Clemens Boucsein (Institute of Biology III, Neurobiology and Biophysics, University of Freiburg)

Abstract:
Temporal precision of EPSP-spike coupling is an essential pre-requisite to sustain activity during sparse activity states, which have recently been reported to prevail in numerous cortical regions and layers. Most excitatory cells in mammalian brains, however, qualify as integrator or type-I neurons with notoriously imprecise coupling of spikes to transient depolarizing events. Such 'bumps' are typical for sparse activity states, and often push the membrane potential to just supra-threshold values. By combining experimental measures suitable for the classification of excitability and generic models of spike dynamics, we investigated the precision of EPSP-spike coupling in neocortical pyramidal cells. As expected for type-I cells, it can be highly imprecise in the bumpy regime.

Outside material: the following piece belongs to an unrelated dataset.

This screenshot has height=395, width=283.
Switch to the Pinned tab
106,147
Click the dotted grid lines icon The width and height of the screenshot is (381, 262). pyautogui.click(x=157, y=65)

However, the majority of type-I cells display a striking temporal precision, which can be modulated by physiological variations in input resistance. Surprisingly, unlike previously described for other cells, transition between imprecise and precise spiking in neocortical pyramidal cells is not associated with a switch from integrator to resonator, or type-I to type-II, dynamics. We present a new theoretical model that can explain these surprising results within the framework of two-dimensional dynamical systems theory, and argue that the mechanism described here has a very general applicability, providing means to understand temporal precision of EPSP-spike coupling in the bumpy regime in a wide variety of neurons.